3250 Briarpark Drive, Suite 400, Houston, Texas

 

77042

(Address of principal executive offices)

 

(Zip Code)

 

Registrant’s telephone number, including area code: (832) 308-4000

 

Not Applicable

(Former name or former address, if changed since last report)

 


 

Check the appropriate box below if the Form 8-K filing is intended to simultaneously satisfy the filing obligation of the registrant under any of the following provisions:

 

o Written communications pursuant to Rule 425 under the Securities Act (17 CFR 230.425)

 

o Soliciting material pursuant to Rule 14a-12 under the Exchange Act (17 CFR 240.14a-12)

 

o Pre-commencement communications pursuant to Rule 14d-2(b) under the Exchange Act (17 CFR 240.14d-2(b))

 

o Pre-commencement communications pursuant to Rule 13e-4(c) under the Exchange Act (17 CFR 240.13e-4(c))

 

 

 



 

Item 5.02    Departure of Directors or Certain Officers; Election of Directors; Appointment of Certain Officers; Compensatory Arrangement of Certain Officers.

 

Further to our organizational changes previously announced on July 7, 2016, on August 22, 2016, Cardtronics plc (the “Company”) and David Dove, President, North American Business Group, entered into the first amendment (the “Amendment”) to Mr. Dove’s employment agreement dated September 1, 2013 (the “Original Agreement”).

 

Pursuant to the Amendment, the Company and Mr. Dove agreed that absent an earlier termination for cause, Mr. Dove’s employment with the Company will automatically terminate on February 28, 2017.  During the transition period beginning on the date of the Amendment and ending on February 28, 2017, Mr. Dove will perform services as expressly requested by the Chief Commercial Officer of the Company.
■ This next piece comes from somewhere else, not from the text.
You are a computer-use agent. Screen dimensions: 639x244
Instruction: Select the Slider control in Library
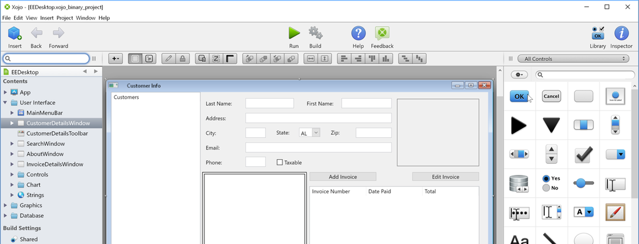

In addition, the Amendment permits Mr. Dove to pursue other business activities, provided such activities are disclosed in advance to the Company and do not otherwise violate the terms of the Original Agreement, as amended by the Amendment.

 

In addition to the compensation and benefits provided under the Original Agreement, pursuant to the Amendment the Company agreed to pay Mr. Dove, as a retention and transition incentive, a bonus payment of $200,000 in cash, subject to Mr. Dove’s continued compliance with certain restrictive covenants under the Original Agreement, as amended by the Amendment.  Such payment must be made following termination and within 15 days after the receipt by the Company of Mr. Dove’s release of claims under the Original Agreement, as amended by the Amendment, and a seven day revocation period.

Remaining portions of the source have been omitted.